- Fragmento seleccionado:
El 24 de noviembre se cumplen cuatro años de la firma del pacto del teatro Colón entre Santos y las Farc, «el mejor acuerdo posible», en palabras de Humberto de la Calle, jefe negociador del gobierno en La Habana.
Inicialmente firmado en Cartagena, en un pomposo y costosísimo espectáculo, y seis días después rechazado en el plebiscito del dos de octubre, se presentó a la opinión como el momento que traería «la paz» y pondría fin a 52 años de conflicto armado. Santos agregó que, además, «una Colombia sin coca […] es lo que está al alcance de nuestras manos si implementamos estos acuerdos».
Paz, fin del conflicto armado, una Colombia sin coca, con la guerrilla desarmada y desmovilizada, fue lo que ofrecieron Santos, su equipo de negociadores, y las Farc, cuando firmaron entre ellos.
Más allá de la falsa dicotomía entre amigos y enemigos de la paz, lo cierto es que un análisis objetivo, con base en observaciones fácticas y cifras, alejado de consideraciones partidistas o ideológicas, muestra que el pacto no trajo nada de lo prometido. Por el contrario, hoy la situación es peor que antes.
En efecto, el conflicto armado sigue vivo. No lo digo yo, lo dice el Comité Internacional de la Cruz Roja, de quien no puede predicarse una inclinación política o simpatía con algunas de las partes. Hay un conflicto armado no internacional cuando «las hostilidades alcanzan un nivel mínimo de intensidad [y se cumplen ciertos] criterios indicativos como número, duración y violencia de los enfrentamientos» y «los grupos no gubernamentales que participan en los actos de violencia están suficientemente organizados [con] una estructura jerárquica y una cadena de mando, capacidad de planificar, coordinar y llevar a cabo operaciones militares, capacidad de reclutar y entrenar a portadores de armas, existencia de reglas de disciplina interna, capacidad de los comandantes de controlar a los miembros del grupo y control territorial». Con base en esos criterios, según el CICR, en Colombia coexisten y se desarrollan en paralelo cinco diferentes conflictos armados: «el Epl y el Eln en el Catatumbo, el segundo es entre el Gobierno y el Eln el tercero entre el Epl y el Gobierno, el conflicto entre el Gobierno y el Clan del Golfo y las Autodefensas Gaitanistas es el cuarto, y el quinto el del Gobierno con las tres estructuras del bloque oriental que no se acogieron al acuerdo de paz». Agrego un sexto: el que se tiene con los reincidentes de las Farc, lideradas nada más y nada menos que por el segundo comandante de esa organización y cabeza de los negociadores en Cuba, Iván Márquez.

- Líneas de datos:
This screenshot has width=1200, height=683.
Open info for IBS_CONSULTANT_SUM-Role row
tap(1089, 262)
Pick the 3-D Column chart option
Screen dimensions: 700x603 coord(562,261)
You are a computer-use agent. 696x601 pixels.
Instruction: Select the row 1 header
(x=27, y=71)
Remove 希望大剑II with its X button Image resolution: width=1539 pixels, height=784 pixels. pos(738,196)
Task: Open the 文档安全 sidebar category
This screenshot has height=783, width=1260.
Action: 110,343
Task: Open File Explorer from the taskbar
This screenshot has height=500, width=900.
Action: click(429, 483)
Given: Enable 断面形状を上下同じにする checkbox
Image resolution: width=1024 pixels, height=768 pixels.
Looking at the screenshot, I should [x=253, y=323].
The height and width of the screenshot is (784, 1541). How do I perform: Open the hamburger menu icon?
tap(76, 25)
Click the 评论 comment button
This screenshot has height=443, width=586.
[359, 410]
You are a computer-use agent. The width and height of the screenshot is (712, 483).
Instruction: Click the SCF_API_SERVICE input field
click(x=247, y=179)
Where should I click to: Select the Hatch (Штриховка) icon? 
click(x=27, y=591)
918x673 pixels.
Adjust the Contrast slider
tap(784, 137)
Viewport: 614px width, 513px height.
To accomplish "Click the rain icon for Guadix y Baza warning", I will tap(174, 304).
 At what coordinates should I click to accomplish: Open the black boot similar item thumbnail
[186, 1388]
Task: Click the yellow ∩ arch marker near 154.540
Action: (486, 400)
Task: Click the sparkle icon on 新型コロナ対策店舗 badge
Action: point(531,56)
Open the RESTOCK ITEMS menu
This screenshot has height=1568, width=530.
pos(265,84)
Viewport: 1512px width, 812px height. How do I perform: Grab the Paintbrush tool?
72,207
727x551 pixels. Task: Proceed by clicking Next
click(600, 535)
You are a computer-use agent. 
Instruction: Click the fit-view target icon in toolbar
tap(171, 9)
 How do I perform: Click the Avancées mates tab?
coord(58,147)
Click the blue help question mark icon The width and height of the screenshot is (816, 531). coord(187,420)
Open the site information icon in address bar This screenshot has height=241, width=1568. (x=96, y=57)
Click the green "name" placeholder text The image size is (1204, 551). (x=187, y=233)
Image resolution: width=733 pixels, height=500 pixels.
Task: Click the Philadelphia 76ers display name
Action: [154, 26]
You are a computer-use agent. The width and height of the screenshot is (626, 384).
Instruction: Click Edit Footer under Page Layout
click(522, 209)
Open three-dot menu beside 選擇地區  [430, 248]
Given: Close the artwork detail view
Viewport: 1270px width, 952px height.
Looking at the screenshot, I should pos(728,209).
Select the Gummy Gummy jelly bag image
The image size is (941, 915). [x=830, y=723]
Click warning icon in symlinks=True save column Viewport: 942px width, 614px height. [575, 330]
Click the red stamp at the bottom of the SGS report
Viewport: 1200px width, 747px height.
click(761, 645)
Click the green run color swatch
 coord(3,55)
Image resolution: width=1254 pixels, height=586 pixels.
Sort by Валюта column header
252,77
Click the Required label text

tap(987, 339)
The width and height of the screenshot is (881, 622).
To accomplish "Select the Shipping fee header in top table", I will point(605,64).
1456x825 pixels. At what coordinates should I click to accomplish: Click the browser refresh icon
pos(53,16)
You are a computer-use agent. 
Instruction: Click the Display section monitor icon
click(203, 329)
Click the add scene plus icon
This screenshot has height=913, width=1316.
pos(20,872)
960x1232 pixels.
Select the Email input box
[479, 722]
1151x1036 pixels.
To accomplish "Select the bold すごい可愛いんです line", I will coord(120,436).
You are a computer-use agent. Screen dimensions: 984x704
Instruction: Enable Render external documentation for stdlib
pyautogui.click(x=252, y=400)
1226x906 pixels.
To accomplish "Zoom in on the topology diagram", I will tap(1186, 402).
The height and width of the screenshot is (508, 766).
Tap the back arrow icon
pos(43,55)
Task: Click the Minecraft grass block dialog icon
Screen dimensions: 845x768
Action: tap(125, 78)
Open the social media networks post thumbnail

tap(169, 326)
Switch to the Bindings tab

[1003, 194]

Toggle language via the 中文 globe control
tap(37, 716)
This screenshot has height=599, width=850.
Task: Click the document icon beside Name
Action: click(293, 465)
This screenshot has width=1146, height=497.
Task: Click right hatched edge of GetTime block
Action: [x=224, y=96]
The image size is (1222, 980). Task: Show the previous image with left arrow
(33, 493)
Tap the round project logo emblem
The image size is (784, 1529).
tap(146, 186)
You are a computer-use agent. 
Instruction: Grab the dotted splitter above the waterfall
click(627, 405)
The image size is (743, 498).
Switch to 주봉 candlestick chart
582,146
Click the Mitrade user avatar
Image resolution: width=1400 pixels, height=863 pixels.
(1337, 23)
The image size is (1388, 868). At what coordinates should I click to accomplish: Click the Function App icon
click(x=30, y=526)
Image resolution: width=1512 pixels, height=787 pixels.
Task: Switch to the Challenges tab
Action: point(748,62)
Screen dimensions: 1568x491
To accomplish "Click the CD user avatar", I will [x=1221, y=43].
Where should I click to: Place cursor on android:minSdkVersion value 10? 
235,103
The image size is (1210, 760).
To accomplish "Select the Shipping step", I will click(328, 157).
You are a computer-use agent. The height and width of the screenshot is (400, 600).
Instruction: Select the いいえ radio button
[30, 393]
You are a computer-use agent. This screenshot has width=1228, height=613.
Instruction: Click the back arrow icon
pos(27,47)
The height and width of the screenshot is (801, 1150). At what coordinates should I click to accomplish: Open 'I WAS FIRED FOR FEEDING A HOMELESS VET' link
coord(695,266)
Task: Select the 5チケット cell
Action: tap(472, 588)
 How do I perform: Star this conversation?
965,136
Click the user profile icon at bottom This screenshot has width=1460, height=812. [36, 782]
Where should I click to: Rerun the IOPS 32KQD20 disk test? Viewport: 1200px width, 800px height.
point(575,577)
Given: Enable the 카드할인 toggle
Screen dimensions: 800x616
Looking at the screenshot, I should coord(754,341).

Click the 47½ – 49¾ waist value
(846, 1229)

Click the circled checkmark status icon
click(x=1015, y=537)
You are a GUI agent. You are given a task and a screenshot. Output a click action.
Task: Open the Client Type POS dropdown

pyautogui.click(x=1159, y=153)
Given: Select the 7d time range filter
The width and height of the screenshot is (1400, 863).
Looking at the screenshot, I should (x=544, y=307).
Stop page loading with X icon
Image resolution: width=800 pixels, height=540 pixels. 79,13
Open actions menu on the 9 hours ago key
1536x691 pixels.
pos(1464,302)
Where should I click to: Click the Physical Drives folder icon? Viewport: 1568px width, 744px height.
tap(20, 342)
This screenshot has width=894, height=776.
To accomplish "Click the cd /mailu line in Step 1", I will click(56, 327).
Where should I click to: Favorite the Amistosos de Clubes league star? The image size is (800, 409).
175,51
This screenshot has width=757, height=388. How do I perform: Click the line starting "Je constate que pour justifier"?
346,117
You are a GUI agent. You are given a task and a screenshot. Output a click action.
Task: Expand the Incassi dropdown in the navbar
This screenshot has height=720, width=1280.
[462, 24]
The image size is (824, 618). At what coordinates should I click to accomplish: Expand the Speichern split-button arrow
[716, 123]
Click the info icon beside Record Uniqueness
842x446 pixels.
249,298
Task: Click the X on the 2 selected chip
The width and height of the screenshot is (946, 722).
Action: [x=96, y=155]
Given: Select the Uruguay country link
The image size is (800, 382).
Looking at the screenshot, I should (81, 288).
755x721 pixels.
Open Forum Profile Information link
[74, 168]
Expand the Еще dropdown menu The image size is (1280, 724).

- Tarea del ejercicio 1: En el fragmento sobre el acuerdo con las Farc, ¿quién calificó el pacto como «el mejor acuerdo posible»?
- Tarea del ejercicio 2: Indica si cada afirmación coincide con el fragmento sobre el acuerdo con las Farc y cita las palabras que lo deciden: (a) el acuerdo se firmó primero en Cartagena; (b) el plebiscito del dos de octubre aprobó el acuerdo; (c) los reincidentes de las Farc están liderados por Iván Márquez.
- Tarea del ejercicio 3: Prosigue el fragmento sobre el acuerdo con las Farc a partir de su última oración.

- Resultado 1: Humberto de la Calle, jefe negociador del gobierno en La Habana.

- Resultado 2:
(a) Sí: «Inicialmente firmado en Cartagena».
(b) No: «seis días después rechazado en el plebiscito del dos de octubre».
(c) Sí: «lideradas nada más y nada menos que por el segundo comandante de esa organización y cabeza de los negociadores en Cuba, Iván Márquez».

- Resultado 3:
Tampoco ha disminuido la violencia homicida. De hecho, se ha incrementado después de la firma del pacto. Tras varios lustros de disminución sostenida de los asesinatos desde su pico en 1991, la caída se estancó en 2016 y 2017 y, tristemente, subieron en el 2018. El año pasado ocurrieron 11.880 homicidios, menos que los 12.130 del 2018, pero más que los 11.535 que se produjeron en el 2015, antes de la firma del pacto con las Farc. Tan grave como eso, el año pasado hubo 420 asesinados calificables como «violencia sociopolítica», más del doble de los que por ese concepto murieron en el 2016, cuando se firmó «la paz».
Y el panorama del narcotráfico es aún peor. Según Santos y su gobierno, con el pacto «las FARC van a comenzar a ayudar al Estado en lugar de combatirlo, en la sustitución de cultivos ilícitos por cultivos lícitos y en la eliminación del narcotráfico propiamente dicho». Ello supondría un «cambio de paradigma» y un «histórico nuevo enfoque» a la lucha antidrogas que, según el entonces ministro de Justicia, Yesid Reyes, suponía dejar de lado el concepto de la «guerra contra las drogas» y la política de «mano dura» y «sanciones»», porque, según ellos, había fracasado.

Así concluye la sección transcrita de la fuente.